Hautes-Alpes : il n'y aura pas de grève sur la ligne des Alpes

Hautes-Alpes : il n'y aura pas de grève sur la ligne des Alpes

SOCIÉTÉ / Les préavis de grève qui avaient été déposés pour les vendredis et samedis, à compter du 11 février, sont levés. Un accord a été trouvé entre la SNCF et les syndicats

 

- Hautes-Alpes -

 

Un terrain d’entente trouvé entre la SNCF et les syndicats de la Ligne des Alpes. Les préavis de grève qui avaient été déposés pour les vendredis et samedis, à compter du 11 février, sont donc levés.
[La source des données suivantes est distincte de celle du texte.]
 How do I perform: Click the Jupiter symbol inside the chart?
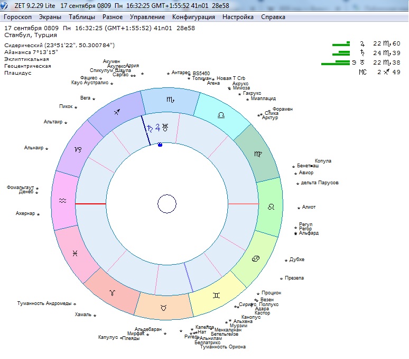(157, 128)
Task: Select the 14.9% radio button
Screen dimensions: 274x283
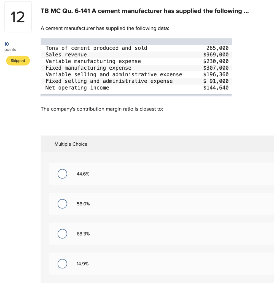Action: [62, 264]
Les organisations syndicales s’inquiétaient notamment de la suppression de 16 postes entre Manosque et Briançon ou encore la suppression de guichets sur cette ligne. « Ce n’est pas la panacée, mais il y a des avancées pour les usagers et les cheminots » indique sur Alpes 1 Gérald Griffit, secrétaire général du syndicat CGT de Veynes et Haute Provence. Trois postes sur les 16 menacés sont finalement « sauvés ». « On demandait deux agents sur 8 heures chacun à Briançon, Gap, Manosque et la gare de Veynes ouverte sept jours sur sept. Nous sortons avec l’obtention de Veynes en cinq jours sur sept ainsi que l’ouverture pendant les week-ends de pointe » souligne le représentant de la CGT.

 

« On défendait l’usager et nos territoires. Nous ne voulons pas peser sur l’économie des Hautes-Alpes contrairement à ce que certains politiques ont affirmé », G. Griffit

Dans un communiqué, le maire de Briançon, Arnaud Murgia, se « félicite de la réussite des négociations ». Il salue la responsabilité des acteurs « qui amène à une sortie par le haut ». Suite à l’annonce de ce préavis fin janvier par l’intersyndicale CGT, UNSA, Sud Rail et FO, l’élu de la cité Vauban s’était dit « scandalisé ». De son côté, Renaud Muselier, Président de la Région Provence Alpes Côte d’Azur regrettait une volonté de « tuer la saison d’hiver dans les stations de ski des Alpes du Sud ». Même son de cloche des élus de la majorité du Département des Hautes-Alpes. EELV 05 s’interrogeait par contre sur la politique de la Région qui favorisait selon le parti, toujours plus le routier au détriment du ferroviaire. Quant au collectif de l’Etoile Ferroviaire de Veynes, il dénonçait la « vindicte » contre le personnel SNCF.